FUKUYAMA CONGENITAL MUSCULAR DYSTROPHY
Cerebromuscular dystrophy, Fukuyama type; FCMD; Fukuyama CMD; Fukuyama muscular dystrophy; Fukuyama Syndrome; Fukuyama type congenital muscular dystrophy; Muscular dystrophy congenital, Fukuyama type; Muscular dystrophy congenital progressive, with intellectual disability; Muscular dystrophy congenital, with central nervous system involvement; Polymicrogyria with muscular dystrophy
Fukuyama Congenital Muscular Dystrophy (FCMD) is an inherited condition that predominantly affects the muscles, brain, and eyes. FCMD is caused by a defect in the FKTN gene of both parents. FCMD affects the skeletal muscles, which are muscles the body uses for movement. The first signs of the disorder appear in early infancy and include a weak cry, poor feeding, and weak muscle tone (hypotonia). Weakness of the facial muscles often leads to a distinctive facial appearance including droopy eyelids (ptosis) and an open mouth. In childhood, muscle weakness and joint deformities (contractures) restrict movement and interfere with the development of motor skills such as sitting, standing, and walking. FCMD also impairs brain development. People with this condition have a brain abnormality called cobblestone Type II Lissencephaly, in which the surface of the brain develops a bumpy, irregular appearance (like that of cobblestones). These changes in the structure of the brain lead to significantly delayed development of speech and motor skills and moderate to severe intellectual disability. Social skills are less severely impaired. Other signs and symptoms of FCMD include impaired vision, eye abnormalities and slowly progressive heart problems after age 10.

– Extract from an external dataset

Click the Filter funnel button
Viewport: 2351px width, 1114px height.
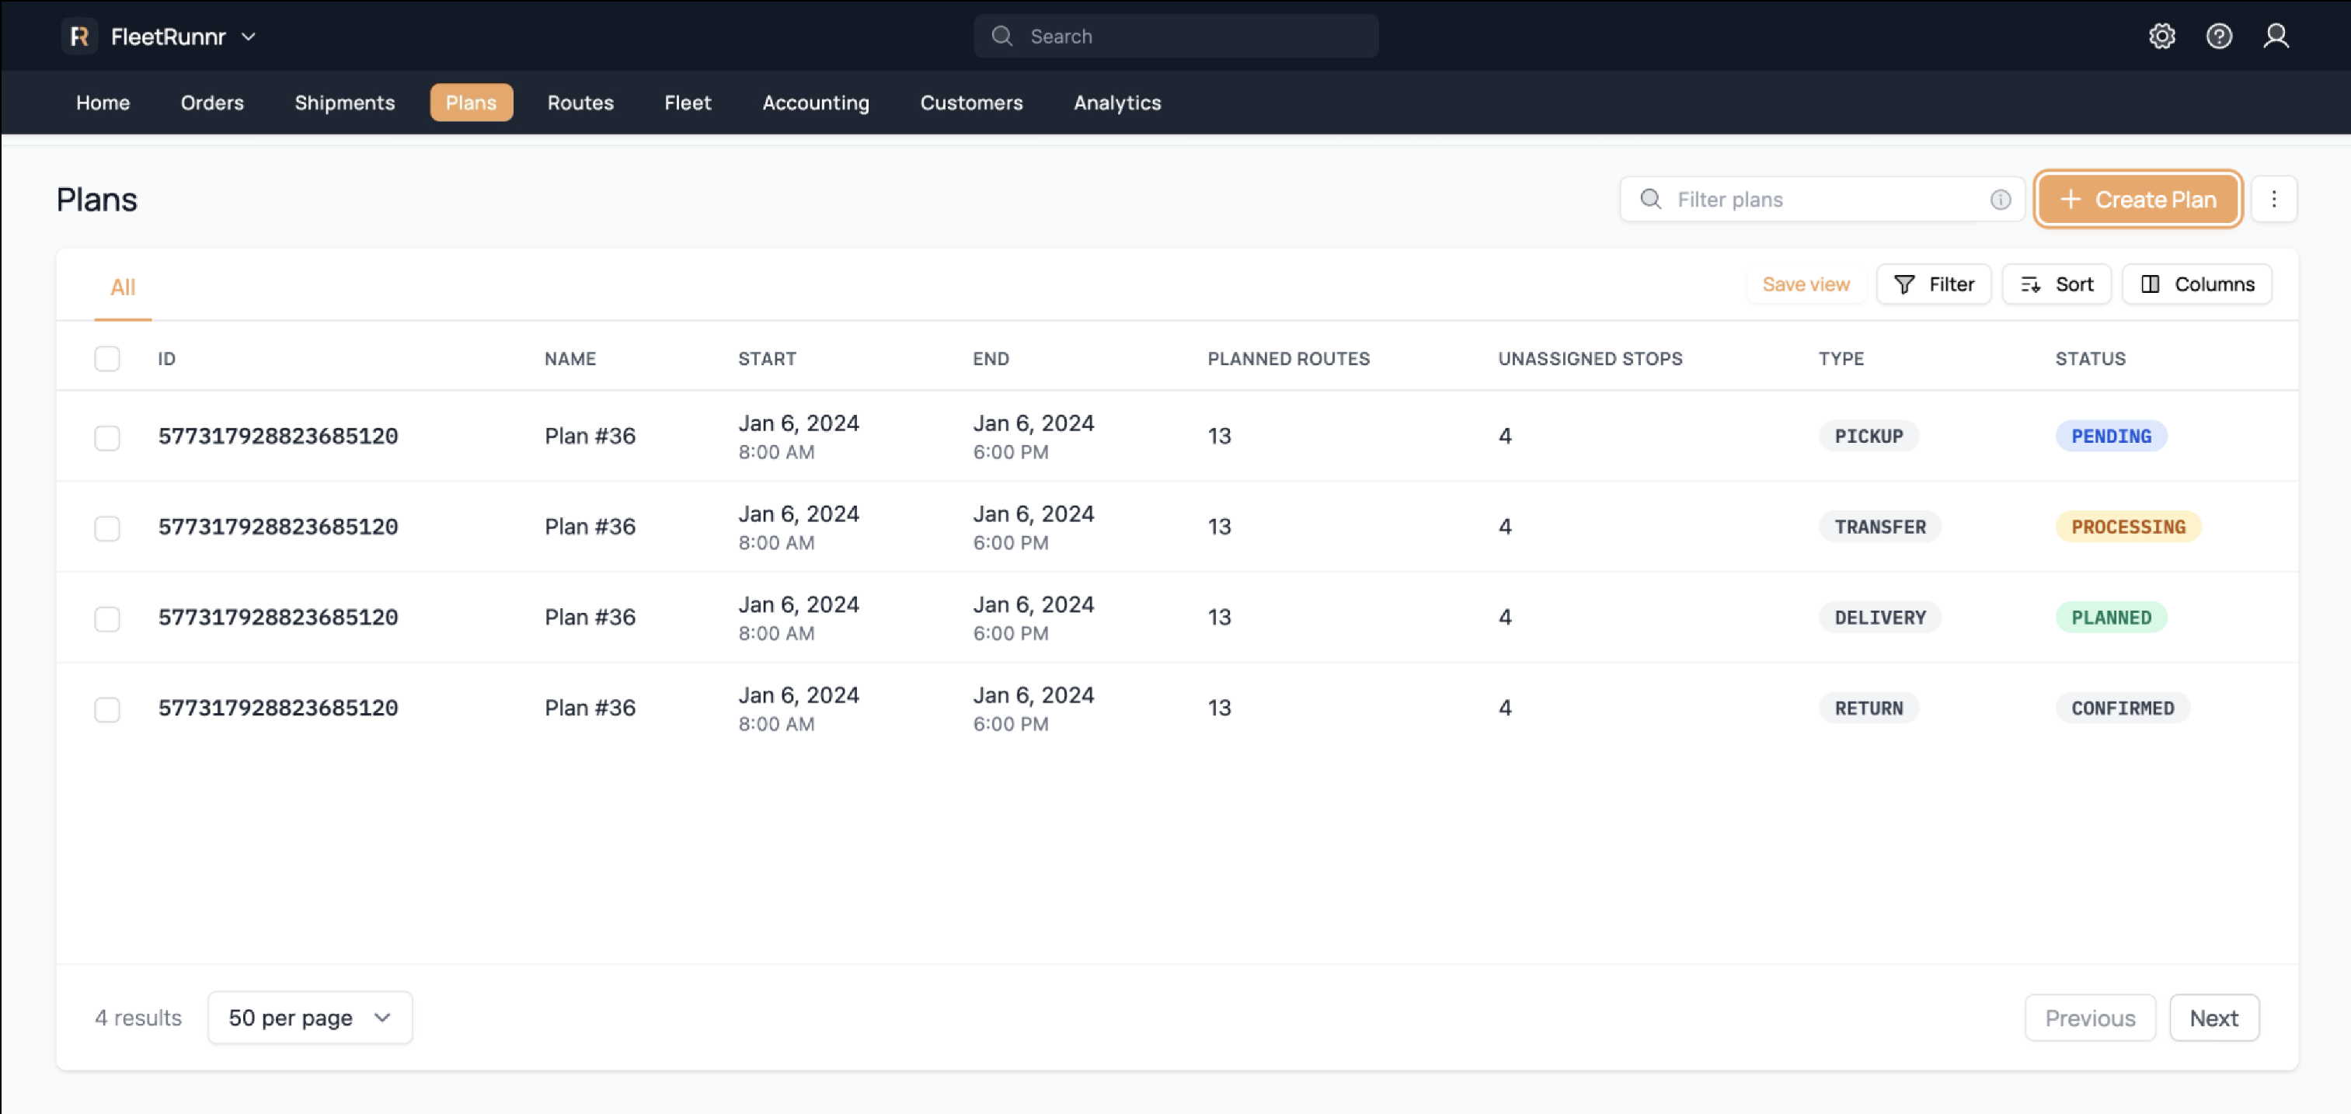[1933, 285]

TESTING, PHYSICAL FINDINGS, AND ICD-9-CM CODING
Genetic testing of the amniotic fluid, if available in the records, may be helpful in diagnosing the disorder. Lab tests showing immunostaining of muscle, muscle biopsy, serum creatine kinase concentration and brain MRI.

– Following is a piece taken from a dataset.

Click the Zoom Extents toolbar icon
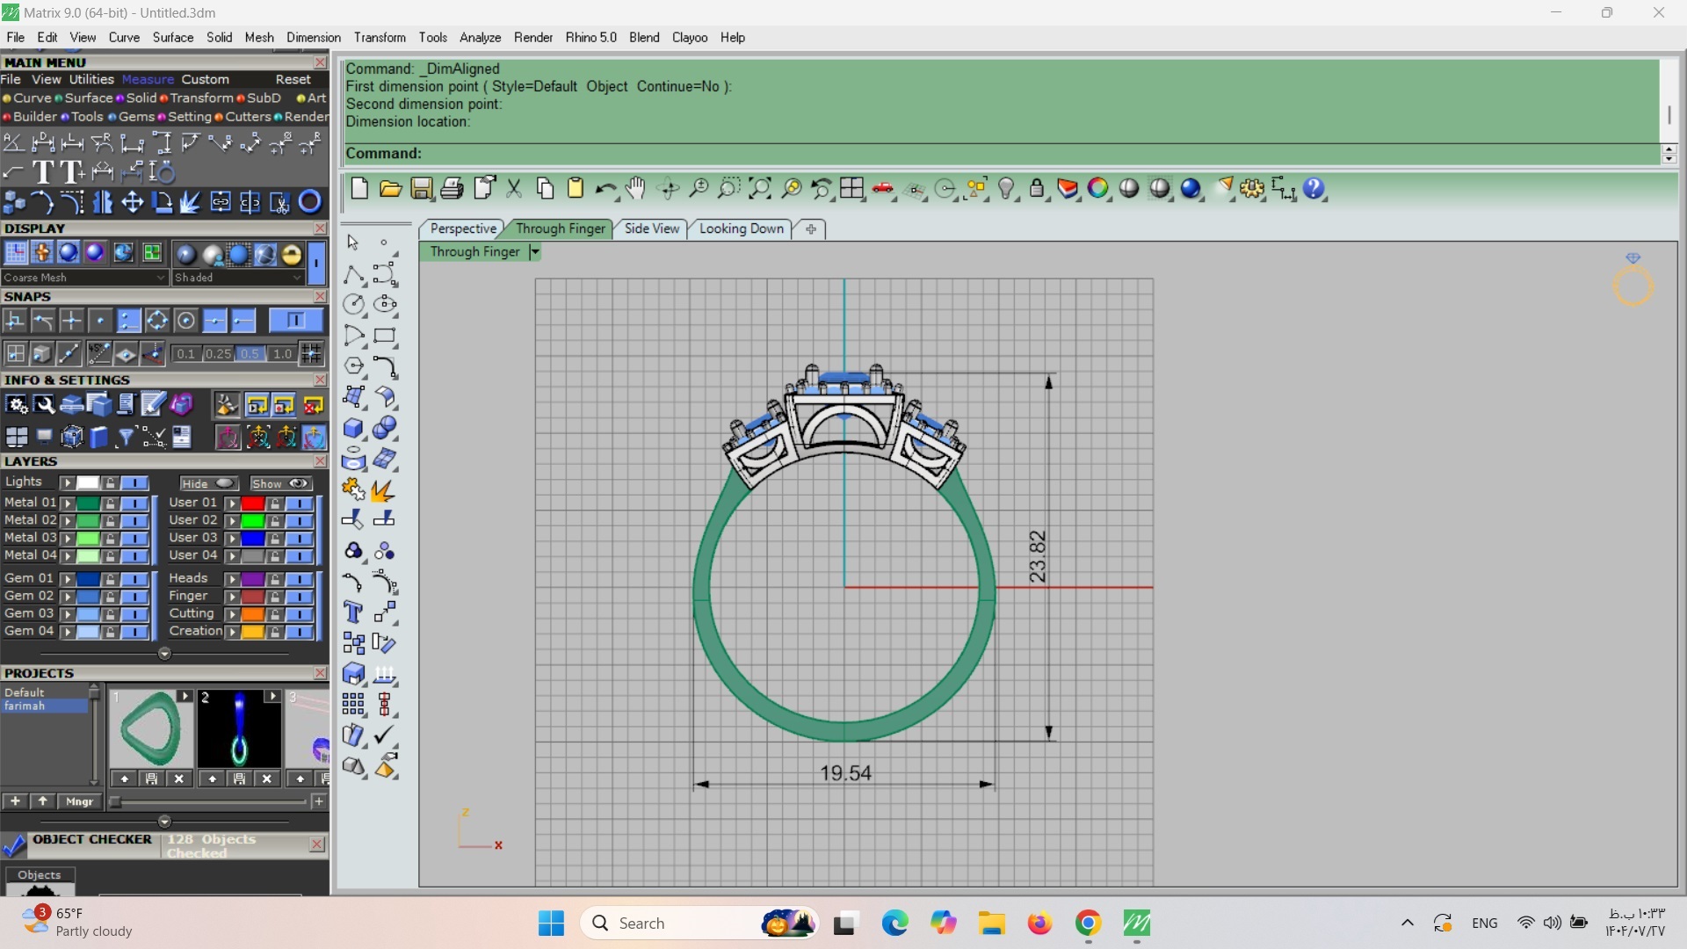Image resolution: width=1687 pixels, height=949 pixels. pos(760,189)
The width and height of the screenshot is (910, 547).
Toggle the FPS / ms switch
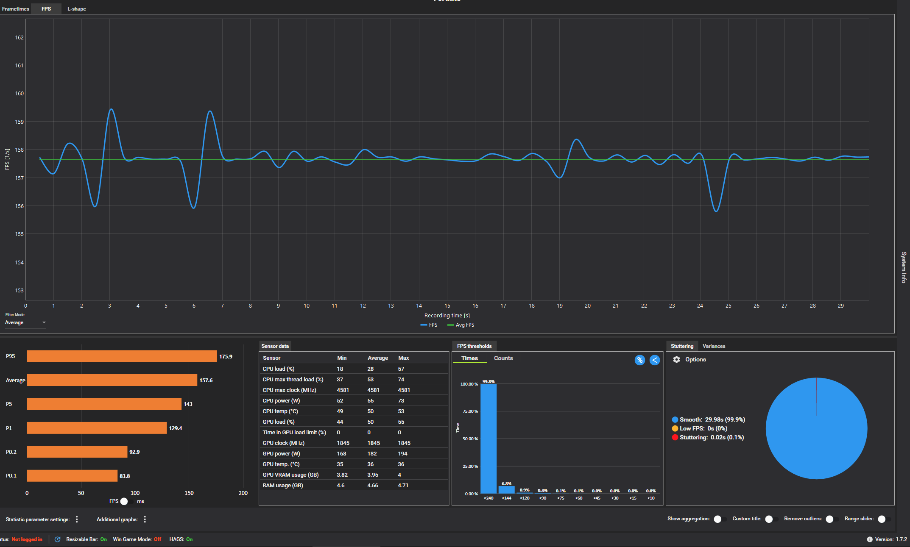tap(126, 501)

ICD-9: 359.0 Congenital hereditary muscular dystrophy
ONSET AND PROGRESSION
Most children with Fukuyama congenital muscular dystrophy are never able to stand or walk, although some can sit without support and slide across the floor in a seated position. More than half of all affected children also experience seizures
There is no definitive treatment for FCMD. There is treatment that is designed to improve quality of life. Such treatment can involve physical therapy with stretching exercises to promote mobility and prevent contractures, instruction in the use of mechanical assistive devices, weight control to avoid obesity, and instruction in the use of mechanical assistive devices to help ambulation and mobility. Management of gastroesophageal reflux and seizures, monitoring of respiratory problems and myocardial involvement is helpful.
SUGGESTED PROGRAMMATIC ASSESSMENT*
Suggested MER for Evaluation: Clinical examination including a description of physical findings, family history, genetic testing with confirmed mutation in the FCMD gene, neurological examination, electromyography or nerve conduction tests and blood and enzyme tests.
Suggested Listings for Evaluation:
111.06 A & B
Fukuyama CMD produces long term interference with age appropriate activities resulting in extreme limitations of functioning.